My approach to research is to dive deep and find those hidden facts that no other researcher has bothered to uncover. It’s a bit like gold panning — hours of boredom sifting through tailings, which are suddenly forgotten when you discover a nugget. One of those priceless nuggets was Kath Chapman’s story. I stumbled on it when reading a private family history, which contained an uncaptioned grainy photograph of a woman standing over a white headstone. That photograph helped reveal the mysterious story of Kath leaving Australia in 1920 to grieve at the grave of her beloved Theo Pflaum. That photograph captured for me more poignantly than any other the link between feelings and place.
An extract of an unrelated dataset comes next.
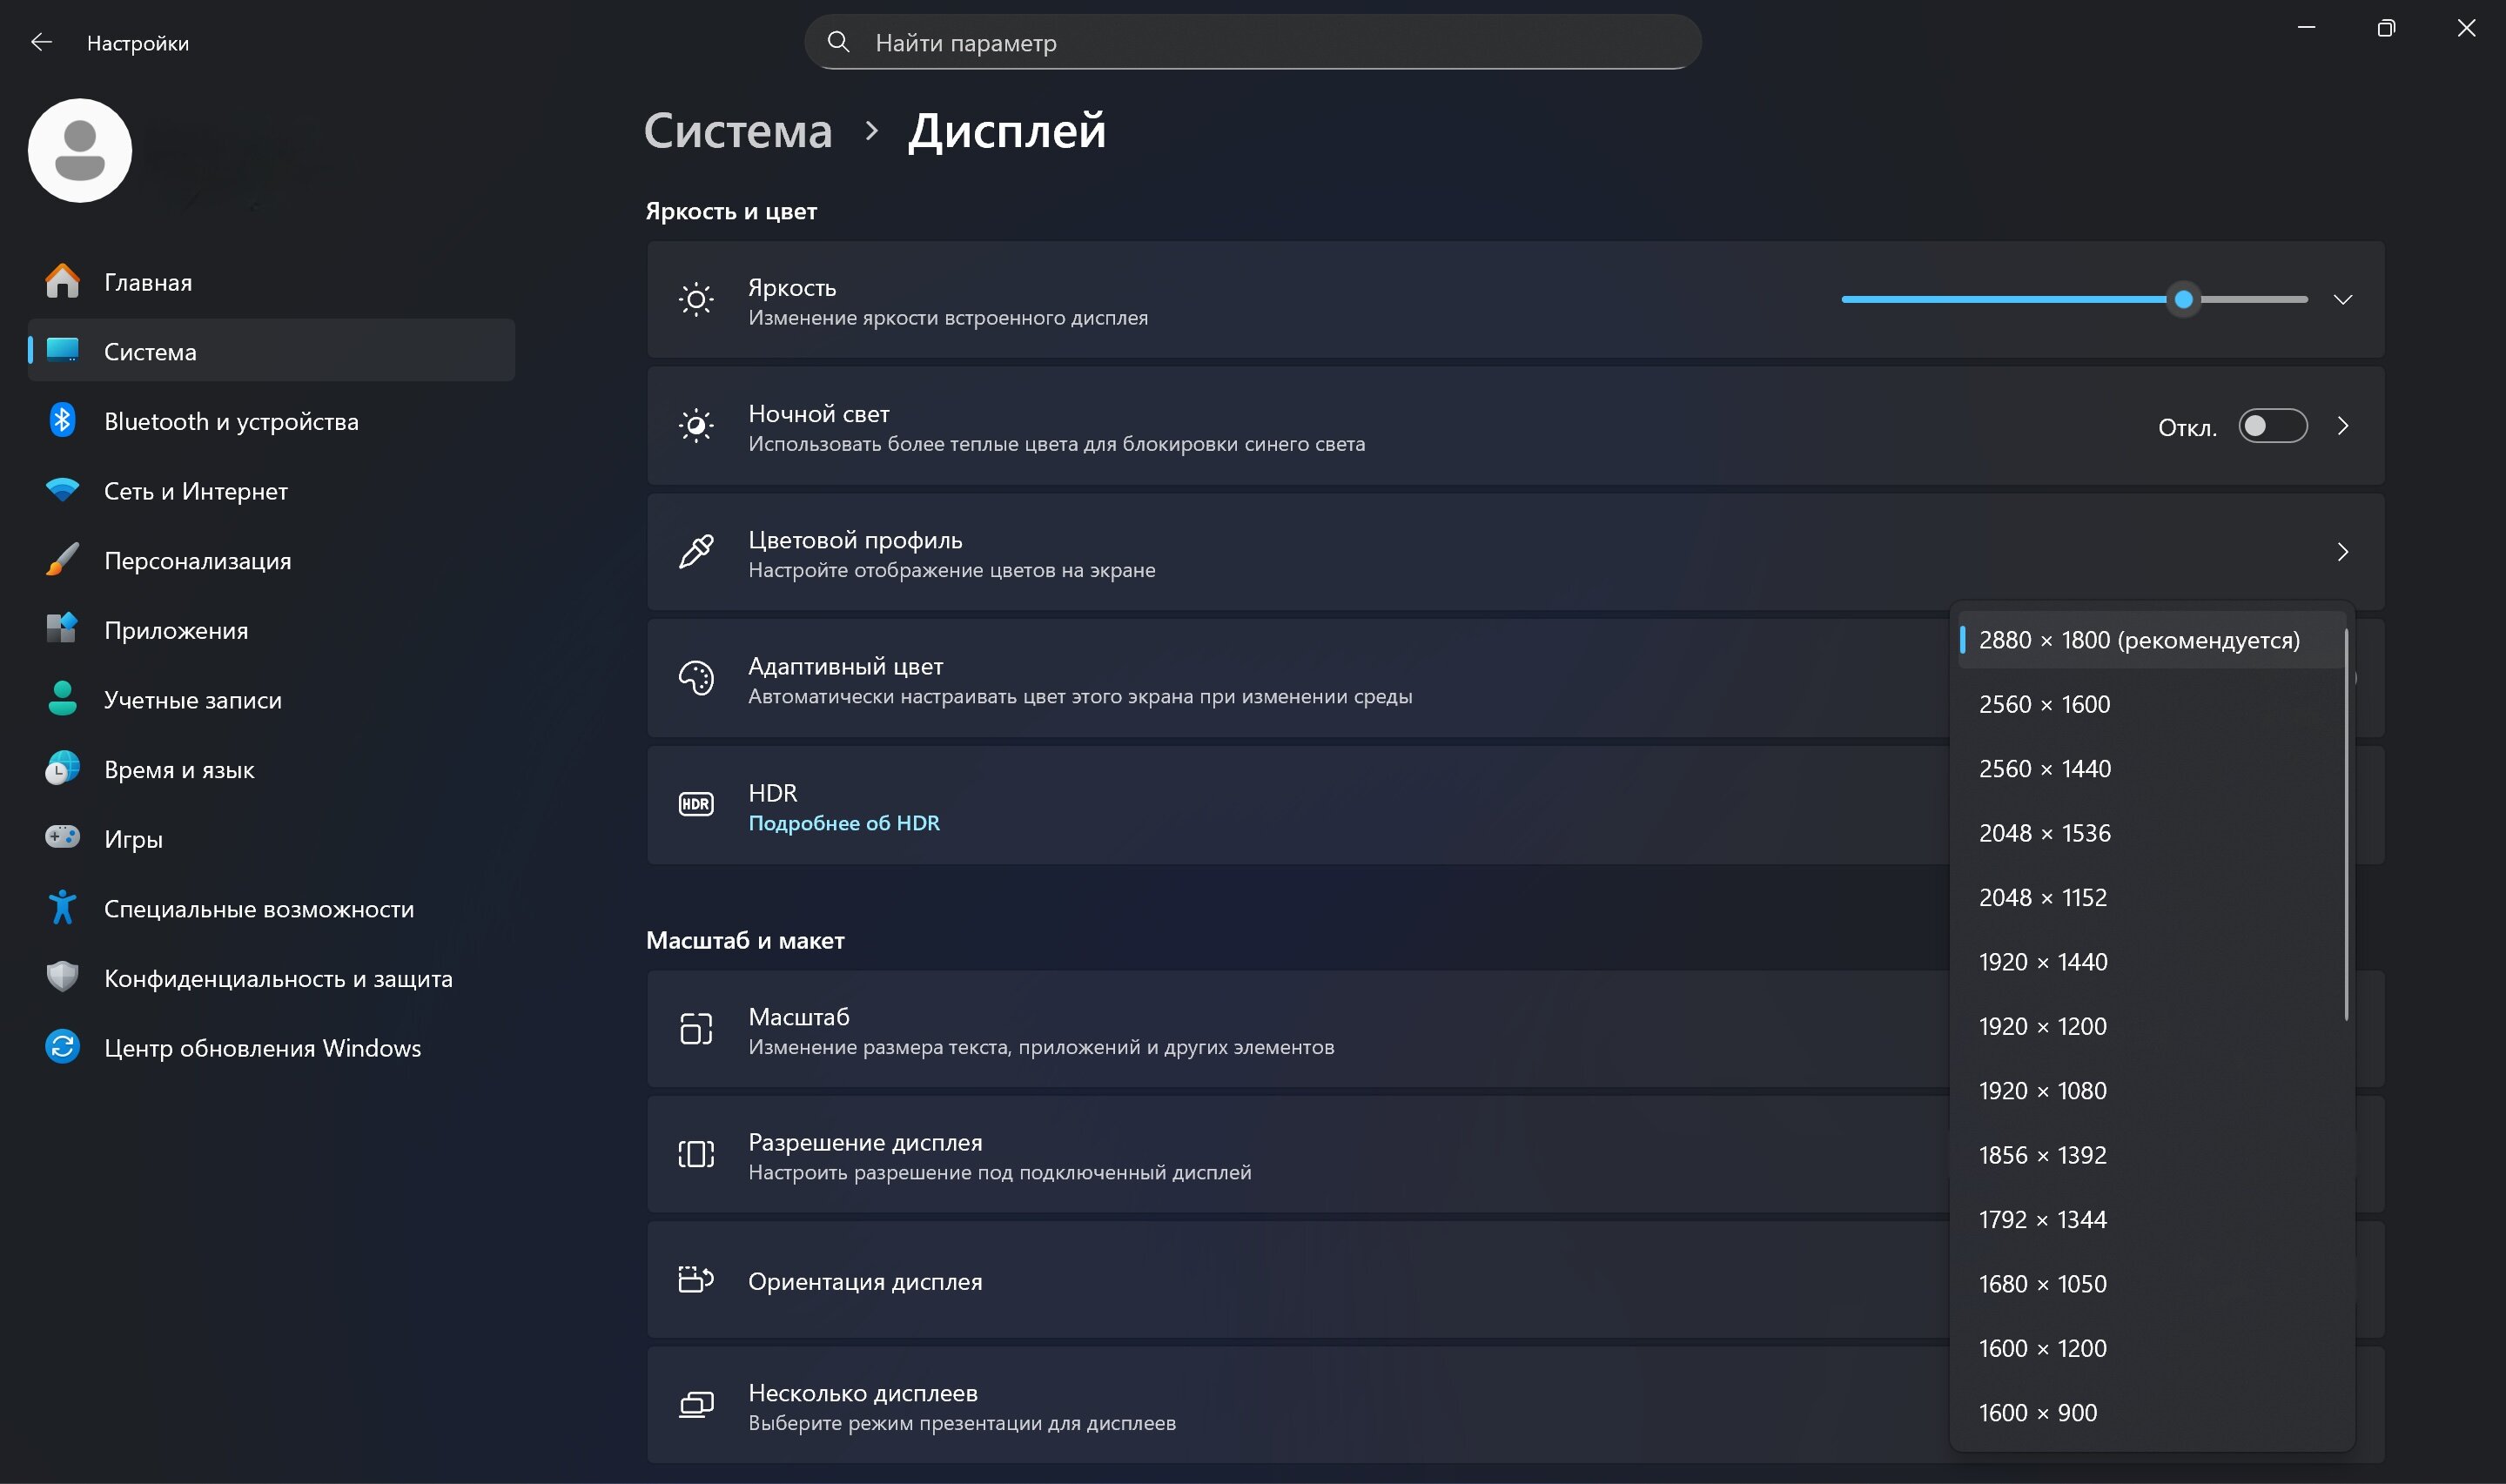The width and height of the screenshot is (2506, 1484).
Task: Expand the Яркость options chevron
Action: pyautogui.click(x=2342, y=299)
Pauline Reid’s story was another nugget. She was the wife of a missing soldier I featured in the book, Mordaunt Reid. While Mordaunt’s story was compelling, what was unexpected was the gradual unfolding of Pauline’s story. Research revealed that Pauline travelled to Cairo in her search for Mordaunt, and then onto London, where she worked for the Red Cross Prisoners of War Department. In 1920 she was awarded an Order of the British Empire in recognition of her war work. Remarkably her story also intersected with other characters in the book, such as Vera Deakin.
Often I am most excited about a minor detail I uncover, which helps render a character or scene. It might be Theo Pflaum scratching his name into the soft mortar beneath his homestead in 1910 or Theodor Pflaum’s drawing room carrying the faint smell of cigar smoke.
And finally, no matter how riveting a piece of research is, it must ‘fight for its life’ to survive the editing process.